While Cape Town and parts of Johannesburg appear to be far ahead of the rest of the country when it comes to expensive houses in leafy or seafront suburbs, they are not necessarily home to the biggest properties on the market, or the most expensive to build.

This is according to a new Stats SA building report, which found that on average eThekwini (Durban) has the largest homes when measured by square metre, and also carries most of the highest building costs.

Over a five-year period from 2012 to 2016, the average floor area for a dwelling in South Africa’s third-most populous city was 233 square metres. In comparison, property in Cape Town seems unusually small – at an average of only 106 square metres.

This changes when it comes to townhouses and flats – as seen in the graphic below – but one things remains consistent: eThikwini sticks to the top.

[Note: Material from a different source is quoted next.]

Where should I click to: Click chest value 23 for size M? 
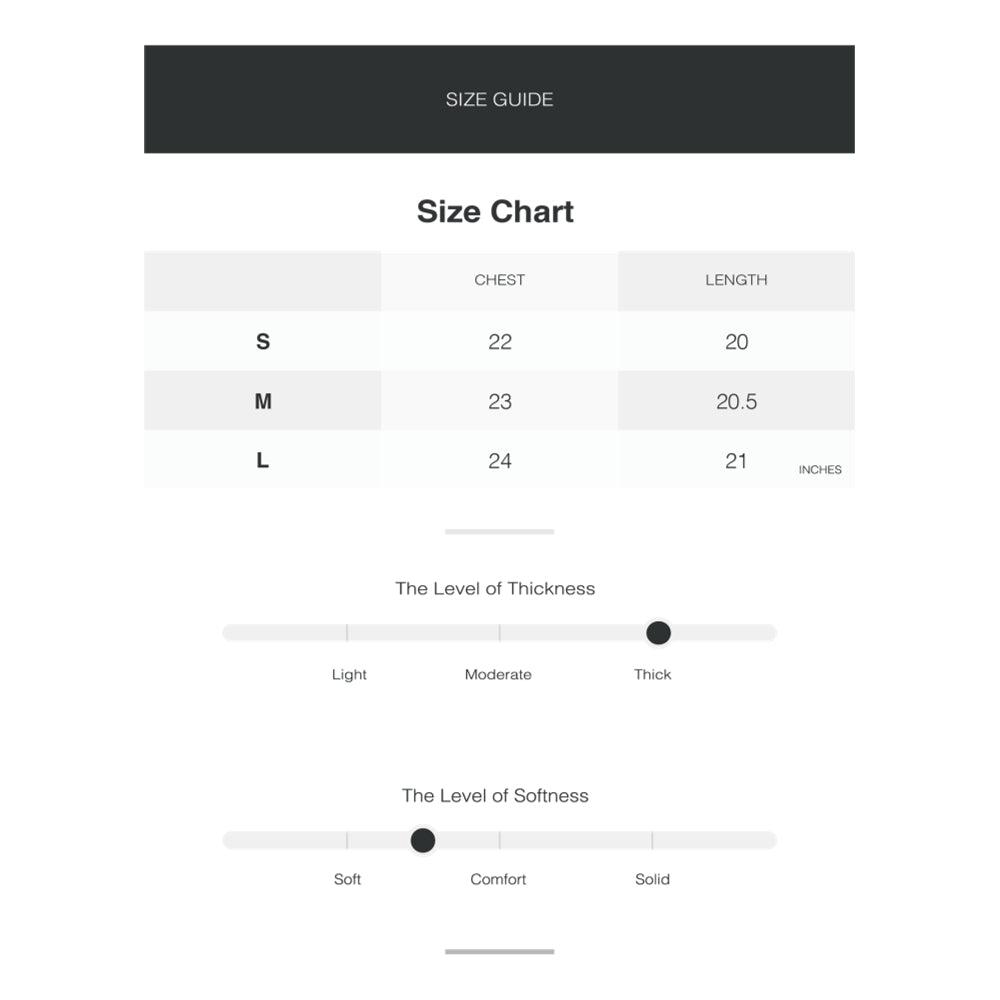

A closer look at the data shows that the city has approved building plans for large numbers of smaller-sized residential units (between 30m2 to 80m2), in particular in Mitchells Plain and Khayelitsha.

Construction costs

Construction costs in eThekwini are also the most expensive – but only for houses and apartments.

Tshwane takes the top spot for townhouses, with prices averaging R8,575 per square metre to build a townhouse in the capital city, according to data for 2016.

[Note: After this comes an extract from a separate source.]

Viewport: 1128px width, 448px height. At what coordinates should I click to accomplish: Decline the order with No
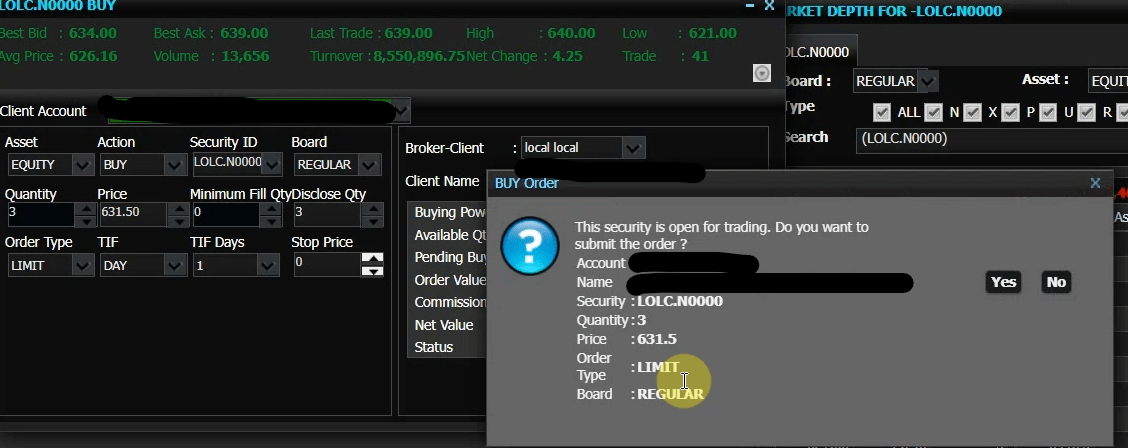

Buffalo City, which includes the coastal city of East London, recorded the lowest costs for townhouses and flats during the same period.

Flats have grown increasingly popular in South Africa’s cities over the last couple of years, even outstripping the construction of townhouses.

For every 100 plans rubber-stamped for houses in 2013, 26 plans were approved for apartments. In 2016, this ratio had increased to 59, StatsSA’s data found.

The demand for townhouses has also increased, but not as much.

In 2013, the ratio of townhouse plans approved for every 100 dwelling-house plans was 25 – climbing to 33 in 2016.

The increasing demand for flats has occurred in nearly all of the eight metros, but particularly in Tshwane, Cape Town and eThekwini.

Despite the rise in apartments and townhouses, free standing houses still dominate the residential landscape.

According to the 2016 Community Survey, 64% of households in metro areas lived in formal houses, while 2.6% lived in townhouses and 5.4% in flats.